**SOURCE DOCUMENT**.
= = = = = = =

Significance. If the generated trajectories sufficiently match real-user intent distributions and error-recovery statistics, the work supplies a scalable, execution-grounded recipe for high-quality OS-agent training data that avoids reliance on costly human annotation. The external-benchmark lift (smaller model beating larger base and GPT-4o) would demonstrate practical value for data-centric agent improvement, while the public release and Vendi-score diversity metric support reproducibility and extensibility.

major comments (2)
  1. [Abstract / Stage 2 description] The headline result (19.3 o 37.7 pass@1 on ClawEval) rests on the assumption that Stage-2 role-locked simulator trajectories plus Stage-3 live execution produce failure-recovery patterns and intent distributions sufficiently close to real users; however, the manuscript supplies no external anchor such as distributional divergence metrics, human trajectory comparisons, or inter-annotator realism ratings to validate this (see abstract description of Stages 2–3 and the ablation paragraph).
  2. [Methods (Stages 2–3)] Exact simulator implementation, trajectory filtering rules, and confirmation that the ClawEval protocol matches the cited standard are absent from the main text; without these, it is impossible to rule out post-hoc choices that could inflate the reported gains (see abstract claim of “standard protocol” and the ablation on Stage 2).
minor comments (1)
  1. [Abstract] The Vendi score is reported with concrete parameters (mpnet-base-v2 embeddings, cosine kernel, q=1) but receives no brief gloss for readers outside the diversity-measurement literature.

Simulated Author's Rebuttal

2 responses · 0 unresolved

We thank the referee for the constructive feedback highlighting the need for stronger validation of trajectory realism and greater methodological transparency. We address each major comment below.

read point-by-point responses

  1. Referee: [Abstract / Stage 2 description] The headline result (19.3 → 37.7 pass@1 on ClawEval) rests on the assumption that Stage-2 role-locked simulator trajectories plus Stage-3 live execution produce failure-recovery patterns and intent distributions sufficiently close to real users; however, the manuscript supplies no external anchor such as distributional divergence metrics, human trajectory comparisons, or inter-annotator realism ratings to validate this (see abstract description of Stages 2–3 and the ablation paragraph).

    Authors: We agree that explicit external anchors (e.g., KL divergence to human trajectories or human realism ratings) would provide stronger evidence. Our design prioritizes live execution in isolated OS workspaces to capture authentic failure-recovery dynamics that simulated environments cannot replicate, and the Vendi score of 61.57 quantifies intent diversity. The Stage-2 ablation isolates the contribution of multi-turn simulation to the observed gains. We will add an expanded Limitations section discussing the absence of direct human-trajectory comparisons and outlining future work to collect such anchors. revision: partial

  2. Referee: [Methods (Stages 2–3)] Exact simulator implementation, trajectory filtering rules, and confirmation that the ClawEval protocol matches the cited standard are absent from the main text; without these, it is impossible to rule out post-hoc choices that could inflate the reported gains (see abstract claim of “standard protocol” and the ablation on Stage 2).

= = = = = = =

**DATA BLOCK**.
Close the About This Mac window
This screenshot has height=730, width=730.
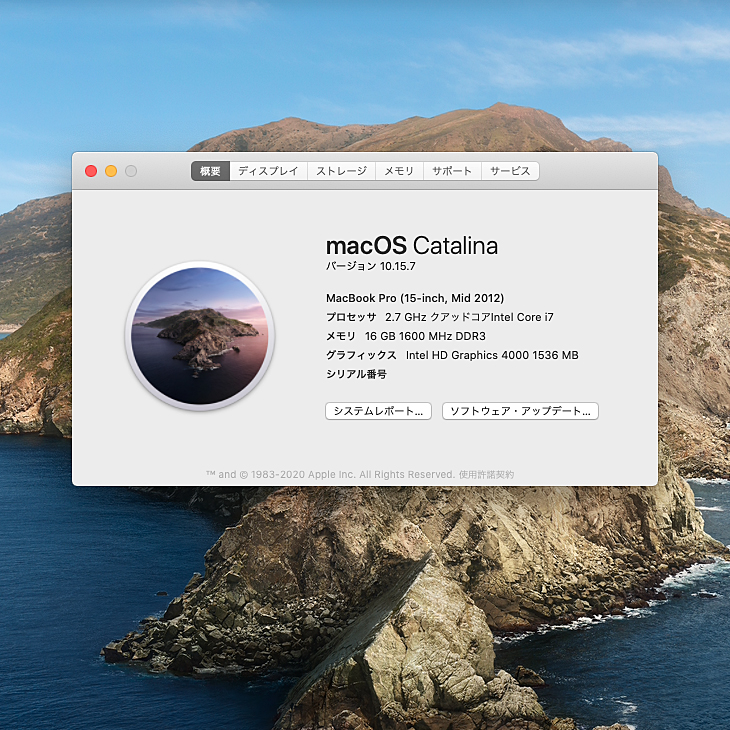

= = = = = = =

**TRY IT**. Extend the review of the OS-agent trajectory paper, starting after its last sentence. The listing comes from a different source than the review text.

**REPLY**.
    Authors: We acknowledge that the main text should contain these details rather than relying solely on the released code. The simulator uses role-locked prompts that condition each user turn on prior execution outcomes; trajectories are filtered to retain only those reaching a terminal success or explicit failure state after at most 15 turns. ClawEval evaluation follows the exact protocol and metric definitions from the original ClawEval release. We will expand the Methods section with the precise simulator prompts, filtering criteria, and explicit protocol confirmation in the revised manuscript. revision: yes

Circularity Check

0 steps flagged

No circularity: empirical benchmark lift is independent of synthesis metrics

full rationale

The paper's central claim is an external empirical result: fine-tuning Qwen3-8B on the generated ISETrace yields a measured pass@1 increase on ClawEval (19.3 → 37.7). The Vendi score, trajectory counts, and Stage-2/3 parameters are descriptive statistics of the synthetic data and are not algebraically or definitionally tied to the ClawEval metric by any equation in the paper. No self-citation chain, fitted-input-as-prediction, or self-definitional reduction is present; the derivation chain remains self-contained against the external benchmark.

Axiom & Free-Parameter Ledger

0 free parameters · 1 axioms · 0 invented entities

The central claim rests on the assumption that the 4D intent generator and execution-grounded simulator produce trajectories whose statistical properties transfer to real OS-agent use; no explicit free parameters are fitted to the target metric, and no new physical or mathematical entities are postulated.

axioms (1)
  • domain assumption The 4D framework (Persona x Domain x Task x Complexity) yields intents that are both diverse and representative of realistic OS-agent tasks.
    Stage 1 construction and the subsequent Vendi Score rest on this modeling choice.

pith-pipeline@v0.9.1-grok · 5827 in / 1521 out tokens · 34454 ms · 2026-06-27T12:48:56.946093+00:00 · methodology

discussion (0)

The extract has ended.